The questions before the assembled multitudes: What, if any, is the distinction between a bully and a person who bullies? Can a [bully/person who uses bullying tactics] ever say anything of use to the conversation? Can such a person be redeemed, or should they be written off and excluded from further conversations?
This is the classic Heisenbergian tension between knowledge of the moment and knowledge of the trend. On the one hand, it is entirely possible, according Bruce Baugh’s theory of the phenomenological internet, to define one’s self as a troll within the space of a single blog comment. And all it takes is one really bad comment to sour the conversation and hurt one’s interlocutors. On the other hand, people are more complex than that. The same person can start a really good conversation and degenerate into spittle-flecked ranting later on. Even within the space of a comment thread, they may go back and forth several times. (Perhaps there’s some Schrödinger in my pseudo-scientific analogy. Can someone be both troll and not-troll until they hit the submit button?)

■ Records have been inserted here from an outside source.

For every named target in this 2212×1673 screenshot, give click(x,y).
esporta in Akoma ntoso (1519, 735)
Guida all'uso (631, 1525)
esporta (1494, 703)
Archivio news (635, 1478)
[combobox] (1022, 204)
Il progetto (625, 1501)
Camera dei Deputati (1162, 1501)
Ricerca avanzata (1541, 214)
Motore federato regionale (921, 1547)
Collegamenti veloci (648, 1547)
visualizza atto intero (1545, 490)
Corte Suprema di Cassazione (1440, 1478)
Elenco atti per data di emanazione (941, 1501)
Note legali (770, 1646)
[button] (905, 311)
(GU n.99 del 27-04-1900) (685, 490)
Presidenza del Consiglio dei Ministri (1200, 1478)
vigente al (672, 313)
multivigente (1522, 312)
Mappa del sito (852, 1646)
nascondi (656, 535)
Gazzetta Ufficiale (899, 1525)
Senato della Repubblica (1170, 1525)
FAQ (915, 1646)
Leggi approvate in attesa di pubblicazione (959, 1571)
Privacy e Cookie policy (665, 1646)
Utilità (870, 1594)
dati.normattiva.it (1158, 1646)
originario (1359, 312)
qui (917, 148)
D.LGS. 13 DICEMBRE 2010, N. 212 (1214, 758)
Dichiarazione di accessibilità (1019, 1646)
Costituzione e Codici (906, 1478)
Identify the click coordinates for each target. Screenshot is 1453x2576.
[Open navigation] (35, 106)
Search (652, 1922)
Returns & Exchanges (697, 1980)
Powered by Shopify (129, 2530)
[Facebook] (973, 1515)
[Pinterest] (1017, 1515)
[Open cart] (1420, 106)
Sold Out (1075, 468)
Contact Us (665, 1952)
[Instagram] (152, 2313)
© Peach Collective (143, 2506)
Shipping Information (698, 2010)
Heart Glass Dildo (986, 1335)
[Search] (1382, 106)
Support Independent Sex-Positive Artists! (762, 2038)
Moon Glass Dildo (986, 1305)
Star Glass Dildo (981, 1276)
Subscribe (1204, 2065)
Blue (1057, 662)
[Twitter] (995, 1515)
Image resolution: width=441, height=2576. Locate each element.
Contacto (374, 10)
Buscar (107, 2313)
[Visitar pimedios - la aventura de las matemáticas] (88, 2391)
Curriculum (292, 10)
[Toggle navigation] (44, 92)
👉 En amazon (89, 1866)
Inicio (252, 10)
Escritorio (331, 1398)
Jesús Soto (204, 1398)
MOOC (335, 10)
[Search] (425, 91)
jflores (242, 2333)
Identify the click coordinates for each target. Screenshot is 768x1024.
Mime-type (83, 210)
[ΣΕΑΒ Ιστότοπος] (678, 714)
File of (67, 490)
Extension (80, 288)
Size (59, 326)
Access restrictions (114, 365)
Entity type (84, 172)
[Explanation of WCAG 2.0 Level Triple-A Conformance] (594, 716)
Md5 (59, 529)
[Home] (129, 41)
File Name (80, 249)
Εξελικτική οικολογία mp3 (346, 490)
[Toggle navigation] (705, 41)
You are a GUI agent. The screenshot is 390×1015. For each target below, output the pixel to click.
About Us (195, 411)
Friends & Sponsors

I’m playing about, but there are two serious matters here, one abstract and one practical.
In the abstract, I find myself growing increasingly allergic to the tendency to blur the lines between what people do and what they are. Because these labels don’t just sit there in the air. The next step after labeling is writing off. Fandom, like any group of people, is full of little lists of people whom all right-thinking people must disapprove of, exclude from con panels, and excoriate at every opportunity. And it can be like the TSA’s No-Fly List: no appeal, no removal. But that process ignores the complex reality that people learn and change; that people are misinterpreted and multifaceted, and that even generally bad people can do good things. I think this kind of labeling is damaging, and I will not participate.
But there’s no denying that there’s a serious practical matter here. How much can we tolerate people who use bullying tactics (or are bullies)? How much should we give them the space to come back and behave well, and promise ourselves that if they cross the line we’ll deal with them then? Every time we do that, we risk excluding the more fragile members of our community and our conversation. And that is expressly against the charism of this site.
I have my own opinions: I try to keep a wide door but good bouncers. The wide door is because I’ve been shunned in the past for excessive mouth-footery; thus will I not shun others. I’ve screwed up in my life and learned to do better; thus will I give others the chance to redeem themselves.
And the good bouncers are a fact of this community, to whom we owe the greater part of the pleasure of this site.